On short strings using list clearly wins:
(py3.14)$ python -m timeit '"".join([str(n) for n in range(1000)])' 5000 loops, best of 5: 79.8 usec per loop (py3.14)$ python -m timeit '"".join(str(n) for n in range(1000))' 5000 loops, best of 5: 102 usec per loop
On long strings it is the other way around:
(py3.14)$ python -m timeit -n 1000 '"".join(["x" * 5000 for n in range(1000)])' 1000 loops, best of 5: 3.27 msec per loop (py3.14)$ python -m timeit -n 1000 '"".join("x" * 5000 for n in range(1000))' 1000 loops, best of 5: 750 usec per loop
But it is more likely that there will be short strings handled in Django templates.
comment:3 by , 6 months ago
I just ran your second benchmark, and for me the list was consistently faster even for the larger strings
% python -m timeit -n 1000 '"".join(["x" * 5000 for n in range(1000)])' 1000 loops, best of 5: 451 usec per loop % python -m timeit -n 1000 '"".join("x" * 5000 for n in range(1000))' 1000 loops, best of 5: 456 usec per loop
comment:4 by , 6 months ago
This all made me look into the implementation, and the list comprehension seems like the best approach in this case. It calls PySequence_Fast
which converts iterable into a list if it is not a list or a tuple.
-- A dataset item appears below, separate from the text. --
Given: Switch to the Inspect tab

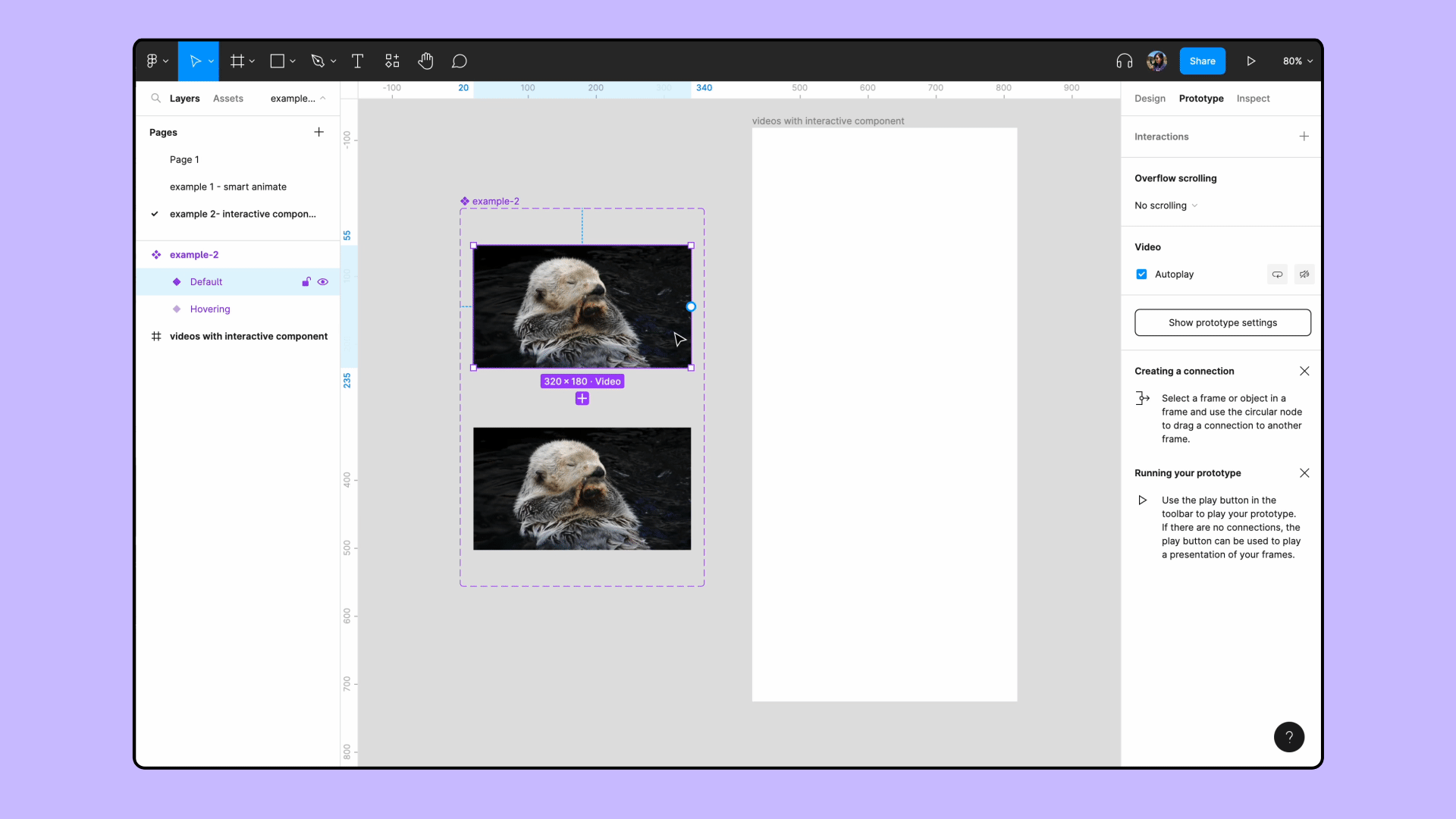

Creating a list using comprehension should be faster than creating a generator and then converting it to the list, but it most likely depends on the CPU cache size and this is the corner case I observe (the strings fill the CPU cache in my case).
Additionally, there is a fast path for same width Unicode strings (separator + all items), so pure ASCII is:
(py3.14) nijel@lobsang:/tmp$ python -m timeit -n 1000 '"".join(["x" * 5000 for n in range(1000)])' 1000 loops, best of 5: 4.34 msec per loop (py3.14) nijel@lobsang:/tmp$ python -m timeit -n 1000 '"".join("x" * 5000 for n in range(1000))' 1000 loops, best of 5: 772 usec per loop
But once you mix Unicode into that:
(py3.14) nijel@lobsang:/tmp$ python -m timeit -n 1000 '"".join(["š" * 5000 for n in range(1000)])' 1000 loops, best of 5: 10.5 msec per loop (py3.14) nijel@lobsang:/tmp$ python -m timeit -n 1000 '"".join("š" * 5000 for n in range(1000))' 1000 loops, best of 5: 10.4 msec per loop
And now any difference is gone. So, indeed, this is not a way to optimize.
There is nothing to fix here. A list comprehension is preferable here as
str.join()
converts to list internally anyway. It is better performance to provide a list up front.